And finally, I leave you with this question: what are the consequences of blacklisting single versus double backslashes?

\ vs. \\

[ Building the Hoover Dam, Part 11 ]

Somebody Stop Me

That’s it for this fun-filled article. I would be surprised if anyone actually read all the way through, but then again, that’s not really the point of the exercise. After developing the 4G Blacklist, I wanted a clear, concise summary of all the notes and thinking that went into its creation. By combining everything into this single post, I save myself time and effort when referring to this information in the future. And hopefully, by publishing this lengthy diatribe on the Web, it will be of some educational value to others as well. In either case, stay tuned, because the 4G Blacklist is coming up in the next article..

Related articles

35 Responses

  1. [ Gravatar Icon ] Thom says:

    Awesome, great work, great read!
    I know for sure you’re making a whole lot of people very happy (and equally as much unhappy hopefully ;-))

  2. [ Gravatar Icon ] Louis says:

    I must say that it took me some courage to throw myself into the reading of this post, when I saw the size of the browser scroll bar :d

    At the begining of the post, you remind us of the 1G blacklist, and how it “eventually became unmanageable and ineffective”. Maintening a list is not the perfect solution as you have to add more and more items. With the new generations of blacklists, you don’t target the IP or user agents, but focus on the patterns of their attacks. That’s a more powerful solution, but aren’t we still dealing with a list? A list of patterns. You put it in those words:

    Thus, the evolution of the Perishable Press Blacklist is in fact cumulative in nature, with each successive generation building on previously existing security.

    Now, I wonder if the blacklist strategy is the right way to go.

    You say yourself that having this deep analysis of the patterns is quite time-consuming (”I spend two or three hours each week scanning my logs”). It also will stay that way because of the cumulative nature of the blacklist. All of this makes me think that the blacklist solution is not the way to go. It simply won’t ever be finished. It will require regular additions, forever. That’s why I wonder if the final solution wouldn’t be a whitelist.

    I don’t know if technically this is faisable, but if it is, that would be the way to go in my opinion. Does someone have some knowledge of past attempts, or technical issues that would prevent us from building such a list?

  3. [ Gravatar Icon ] Jeff Starr says:

    @Thom: Thanks, I definitely hope that this work will help people block out the garbage from their sites. As Louis will tell you, the method isn’t perfect, but it certainly serves well as another layer of protection.

    @Louis: I would be so bold as to say that, for publicly accessible websites, every security technique — even a whitelist — requires periodic attention and maintenance. The bad guys will never stop updating and improving their methods, so any form of blacklist or firewall will need to be improved as well. Likewise, unless you aren’t concerned with maximizing public access to your site, whitelisting will always need to take into account the changing landscape of legitimate user agents in order to minimize the number of false positives. There have been many different whitelists created, but they are all limited in the scope of their engendered accessibility.

  4. [ Gravatar Icon ] Louis says:

    @Jeff:

    The bad guys will never stop updating and improving their methods

    Yes, that’s why I thought a whitelist would be a better solution. These guys won’t be able to find any new method if we allow only what we are sure is okay.

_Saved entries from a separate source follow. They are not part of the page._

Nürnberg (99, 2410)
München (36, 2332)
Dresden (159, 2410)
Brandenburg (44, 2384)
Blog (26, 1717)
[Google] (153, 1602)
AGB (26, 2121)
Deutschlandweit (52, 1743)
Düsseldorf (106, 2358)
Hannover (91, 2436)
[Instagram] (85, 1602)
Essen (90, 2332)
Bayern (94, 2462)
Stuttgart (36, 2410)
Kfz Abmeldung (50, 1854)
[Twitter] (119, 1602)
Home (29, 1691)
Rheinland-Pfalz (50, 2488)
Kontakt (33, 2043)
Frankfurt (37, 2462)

    minimize the number of false positives

    I don’t understand how a false positive would be possible with a fonctionnal whitelist. Let’s say the whitelist contains all the URL that we want to make public. How could someone be forbidden access to a content if this content is known to be public. Erroneous URL are another problem.

    If the whitelist lists all the public URL of a website, and if this whitelist is updated programmatically, then I don’t see what would be wrong.

  5. [ Gravatar Icon ] Jeff Starr says:

    @Louis: I see your point, but unfortunately there is no way to whitelist every acceptable entity on the Web. If you read my comment carefully, you will see that I am focusing on public websites, which by definition must allow the general public access. Of course a whitelist would work if you only wanted to allow access to a percentage of users, but most of us are working with everyday websites that strive to maximize traffic. And even for private websites, what aspect of the user entity would you be whitelisting? If you allow everyone using Firefox, say, you are still leaving yourself open to exploits. Blocking by IP address is unrealistic as well. There is no way you could whitelist every individual address, and allowing various ranges will also let the bad guys through. The same goes for the referrer: easy to work around. And, your suggested method of whitelisting by URL is a bad idea because it would punish users for 404 and other legitimate errors. Further, even if you ignore all of these things, you would still have to spend time updating and maintaining your whitelist to account for these changing environmental variables. Unless you are talking about a private intranet or something, nothing stays the same and thus work is required to stay current and relevant. I don’t think there is any effective way of using a whitelist to protect a public website.

    As for minimizing the number the false positives, again, keep in mind that my argument clearly addresses the case of “publicly accessible websites.” Any legitimate user that is blocked while trying to access a whitelisted site could be considered a “false positive.”

  6. [ Gravatar Icon ] Louis says:

    @Jeff: I didn’t understand your “false positive” issue because I hadn’t even thought of blocking request using Users caracteristics! My idea really was to list every single valid URL, and make that a whitelist. You say that the problem with that idea is that it “punish[es] users for 404 and other legitimate errors”, but what if we redirected any URL which is not in the whitelist on a 404 page, with Google powered suggestions for example?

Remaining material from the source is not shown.